David Ceely, executive director of Little Shelter, believes his nonprofit’s experience as an independent no-kill shelter makes the company qualified for the job.
“We handle a lot of the emergencies, particularly the cat emergencies in Huntington already,” he said. “We think that facility has so much more potential. We would like to maximize the potential that facility has and represent the Town of Huntington.”
While Little Shelter has never had a formal business agreement with the town, according to Ceely, the nonprofit has informally worked to pull dogs from its town shelter to alleviate overcrowding and help prevent euthanasia due to lack of space.
The other application was submitted Nov. 3 by League of Animal Protection of Huntington, according to its president Debbie Larkin, who has run the nonprofit shelter for more than 40 years.
“I’d like to hope every council member and the departing supervisor had the chance to read through the proposals carefully,” Larkin said. “I hope that this response to the RFP was not an exercise in futility for us and their minds were already made up.”
The two responses were reviewed by a five-person panel comprised of representatives from the town attorney’s office and Department of Public Safety, according to town spokesman A.J.Carter. The applications were evaluated based on criteria outlined in the RFP: proof of not-for-profit 501(c)(3) status in good standing; sufficient employees/volunteers to operate the facility; plans for emergency cat pickup; adoption applicant criteria; breakdown of medical services provided for adopted cats; and submission of the past two years of shelter records and IRS 990 tax filings showing a not-for-profit status. Based on these criteria, the panel found Little Shelter to be the “successful, responsive and responsible proposer.”
Councilwoman Tracey Edwards (R) was the only board member who voted against scheduling a public hearing on Little Shelter taking control of the cat shelter come January.

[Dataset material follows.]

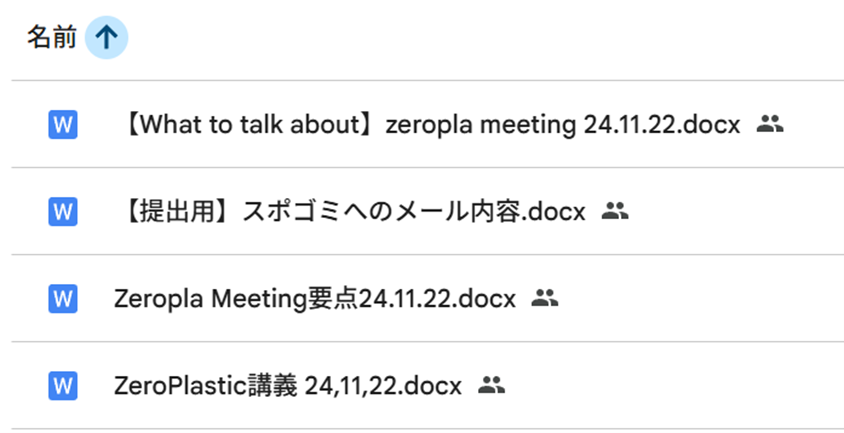This screenshot has width=844, height=433.
Task: Click the Word icon of ZeroPlastic講義 24,11,22.docx
Action: pos(63,386)
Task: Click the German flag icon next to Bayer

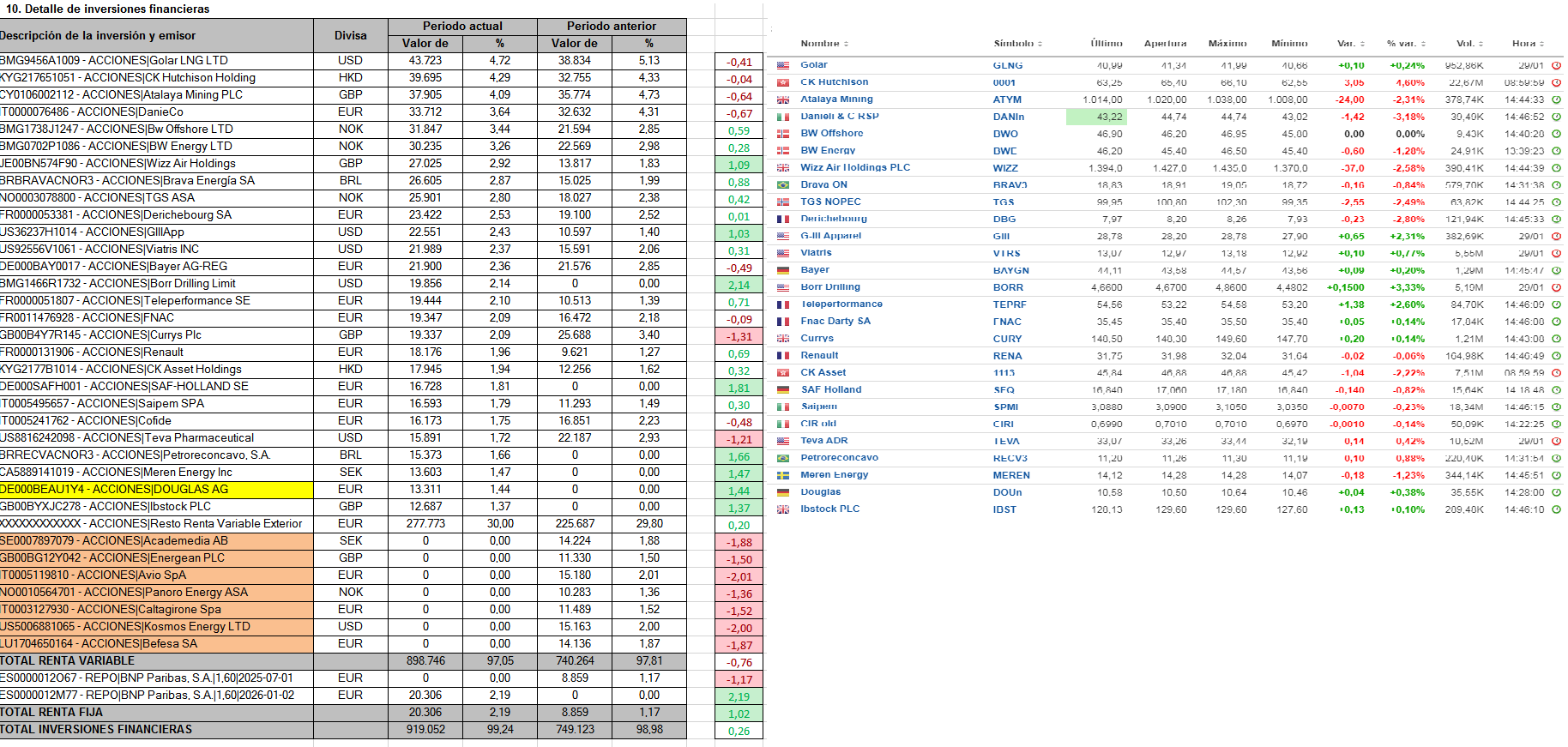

Edwards said she is in favor of the town signing a contract with LAP.
“We were going to award the contract before to the [League of Animal Protection],” she said. “Now that they got their 501(c)(3) status back retroactively, I think it would have only been fair to give it back to them.”
Town officials first solicited bids from any organization interested in running the cat shelter earlier this spring, after it came to light in April that the LAP had lost its not-for-profit status with the IRS in 2015 but never notified the town. Huntington Attorney Cindy Mangano said the town became aware of this breach of the contractual agreement when drawing up a new document, as the previous agreement expired in December 2016.
At the June 13 town board meeting, council members voted to give LAP an extension until Nov. 30 to regain its not-for-profit status and halting the current RFP process.
The organization’s attorney and accountant were able to get its 501(c)(3) status reinstated by the IRS within five weeks, according to Larkin, and retroactively applied to the date it was lost.
LAP’s president and several of its volunteers called on town officials to make an executive order to immediately approve the contractual agreement previously drawn up this spring at the Aug. 15 board meeting, which would extend the organization’s operation of the cat shelter.
Instead, Supervisor Frank Petrone (R) insisted the town was legally obligated to move forward with the RFP process, otherwise fearing it could run the risk of another interested party taking them into court over the matter.